1. June 2000

ZIP File Access

Using Zipped Files Transparently

The Typedef

The typedef ZZIP_FILE can serve as a replacement for a normal file descriptor. As long as it is only used for reading a file, the zzlib-user can actually replace the posix functions open/read/close by their counterparts from the zziplib library: zzip_open/zzip_read/zzip_close.

As long as the filename path given to zzip_open refers to a real file in the filesystem, it will almost directly forward the call to the respective posix open call. The returned file descriptor is then stored in a member-variable of the ZZIP_FILE structure.

Any subsequent calls to zzip_read will then be forwarded to the posix read call on the memorized file descriptor. The same about zzip_close which will call the posix close function and then free the ZZIP_FILE structure.
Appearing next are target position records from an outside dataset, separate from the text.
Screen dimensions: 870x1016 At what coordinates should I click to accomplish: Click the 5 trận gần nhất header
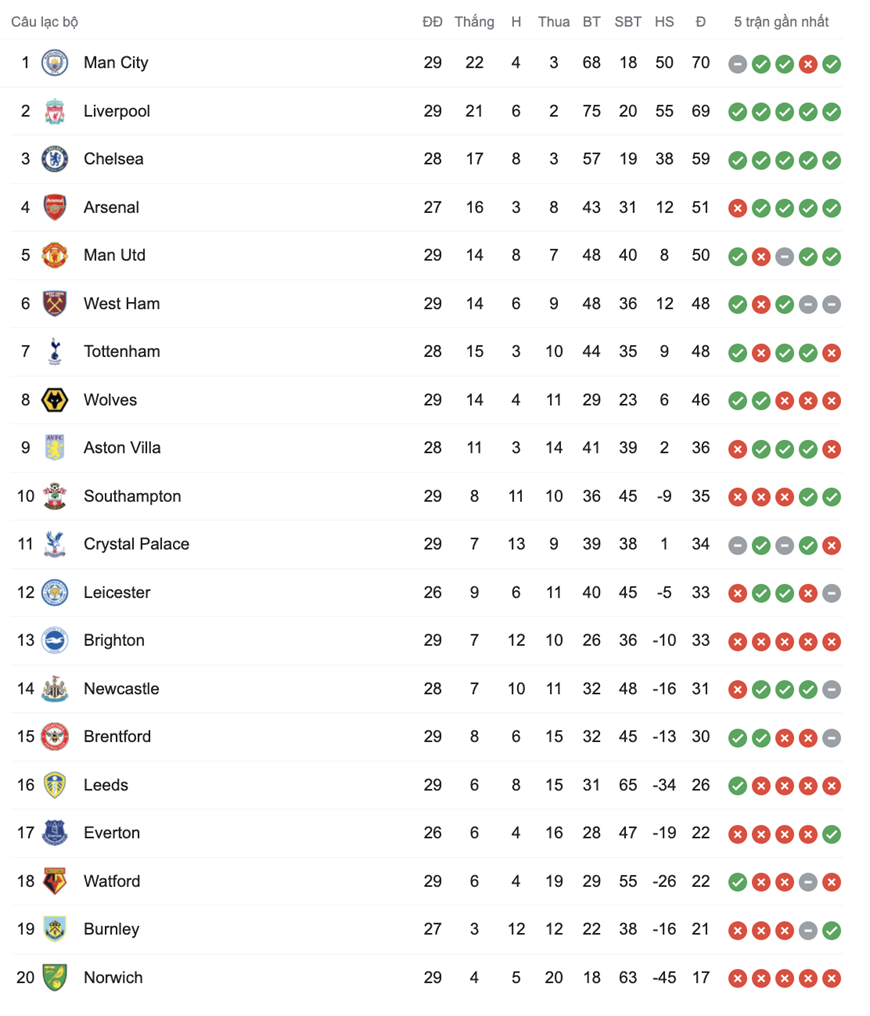pos(781,22)
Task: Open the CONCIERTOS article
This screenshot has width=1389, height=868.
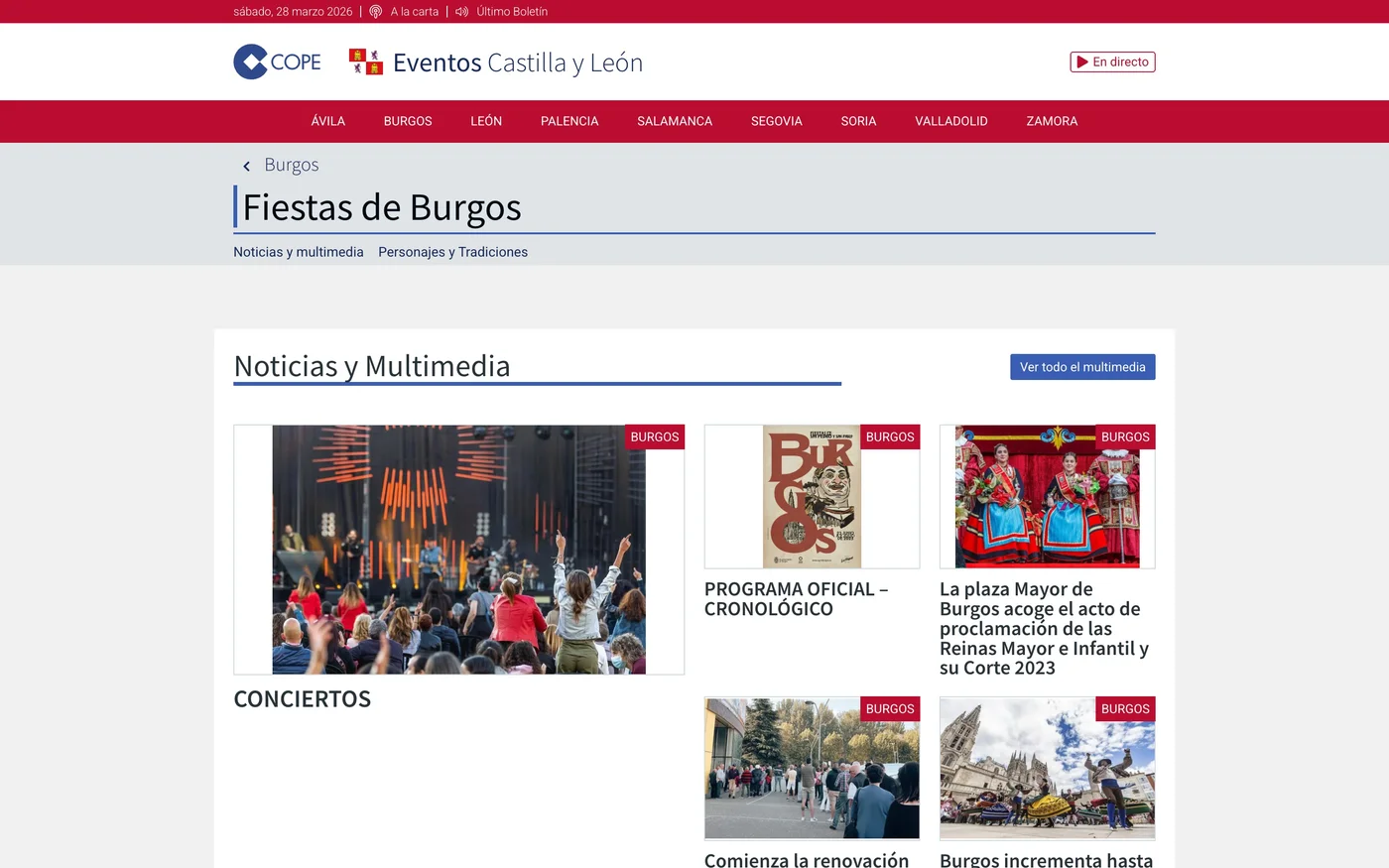Action: 302,698
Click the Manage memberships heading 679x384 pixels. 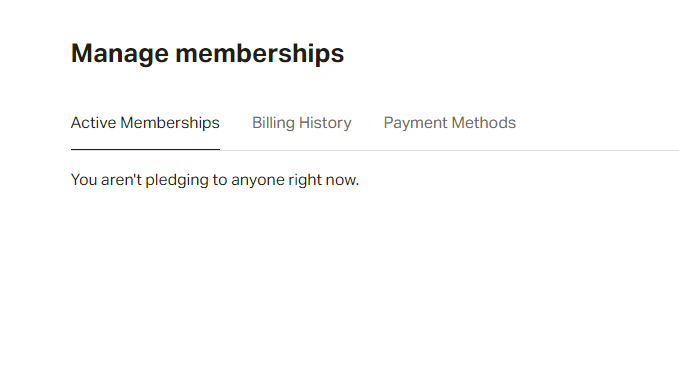click(207, 54)
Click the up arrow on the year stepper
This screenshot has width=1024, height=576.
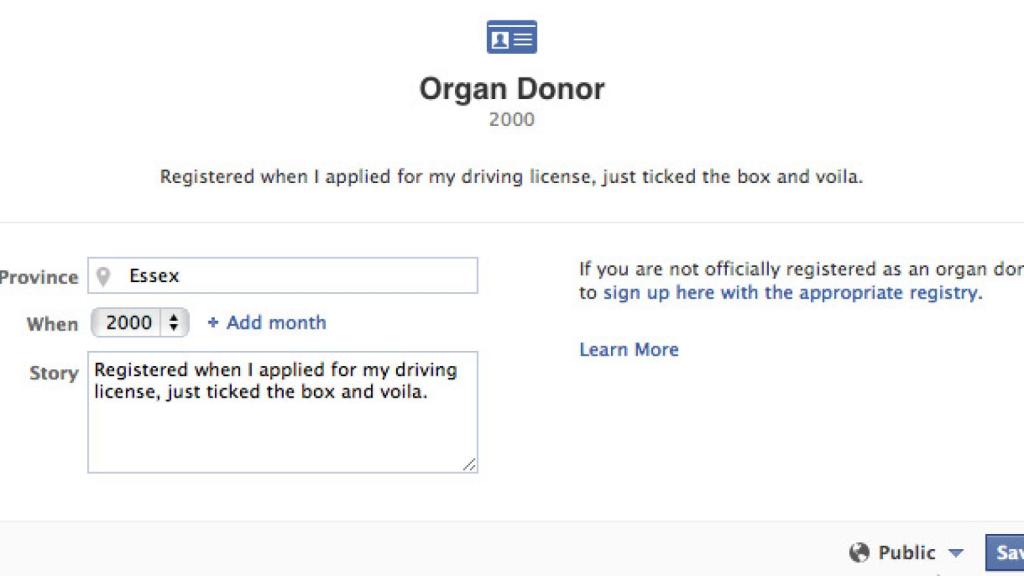tap(175, 318)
The real benefit of the zziplib library comes about when the filename argument does actually refer to a file that is zipped in a zip-archive. It happens that even both a real file and a zipped file can live under the same pathname given to the zzip_open call, whereas the real file is used in preference.

Zipped File

Suppose you have subdirectory called 'test/'. In this directory is just one file, called 'README'. Calling the zzip_open function with an argument of 'optional-path/ test/README', then it will open that file for subsequent reading with zzip_read. In this case the real (stat'able) file is opened.

Now you can go to the 'test/' directory and zip up the files in there by calling `zip ../test.zip *`. After this, you can delete the 'test/' directory and the call to zzip_open will still succeed. The reason is that the part of the path saying 'test/README' will be replaced by sth. like 'test.zip:README' - that is the real file 'test.zip' is opened and searched for a contained file 'README'.

Calling zzip_read on the zipped 'README' file will return the very same data as if it is a real file in a real directory. If the zipped file is compressed it will be decompressed on the fly.

Zip Directory

The same applies to the use of opendir/readdir/closedir which can safely be replaced with their counterparts from the zziplib library - again their prototype follows the scheme of the original calls, just prepend zzip_ to the function calls and ZZIP_ to the struct-typedefs.

To call zzip_opendir on a real directory will then return a ZZIP_DIR whose member-variable realdir points to the actual DIR-structure returned by the underlying posix opendir-call.

If a real directory 'test' does not exist, then the zzip_opendir will try to open a file 'test.zip' with a call to zzip_dir_open. Subsequent calls to zzip_readdir will then return information as being obtained from the central archive directory of the zip-file.

Differences

There are no differences between the posix calls and their counterparts from the zziplib library - well, just as long as the zip-file contains just the plain files from a directory.

If the zip-file contains directory entries you may be prompted with some awkward behaviour, since in zip-file a directory happens to be just an empty file. Note that the posix function open may also open a directory for reading - it will only return EISDIR if the open mode-argument included write-access.

What the current of version of the zziplib library can definitly not do: calling zzip_opendir on a directory zippend inside a zip-file.

To prevent the enrollment of directories into the zip-archive, you can use the -D option of the zip program. That is in any Makefile you may want to use `cd $(dir) && zip -D ../$(dir).zip *`.

Advantages

Distribution of a set of files is much easier if it just means to wrap up a group of files into a zip-archive - and copy that zip-archive to the respective destination directory. Even more the files can be compressed and unlike a tar.gz archive there is no need to decompress the archive in temporary location before accessing a member-file.

On the other hand, there is no chance to scatter files around on the disk like it could easily happen with a set of gzip'ed man-pages in a single `man`-directory. The reader application does not specifically need to know that the file is compressed, so that reading a script like `share/guile/x.x.x/ice-9/popen.scm` is done by simple calls to zzip_read which works on zip-file named `share/guile/x.x.x/ice-9.zip`.

A version mismatch between different files in a group is now obvious: either the opened file belongs to the distribution archive, or otherwise in resides in a real directory just next to the zip-archive that contains the original.

Issues

The zziplib library does not use any code piece from the zip programs, neither pkzip nor infozip, so there is no license issue here. The decompression is done by using the free zlib library which has no special issues with respect to licensing. The rights to the zziplib library are reserved to the copyright holders, there is a public license that puts most the sources themselves under the GNU Lesser General Public License, so that the use of a shared library instance of the zziplib library has no restrictions of interest to application programmers. For more details and hints about static linking, check the COPYING information.

The only issue you have with the zziplib library is the fact that you can only read the contained files. Writing/Compression is not implemented. Even more, a compressed file is not seekable at the moment although I hope that someone will stand up to implement that functionality someday.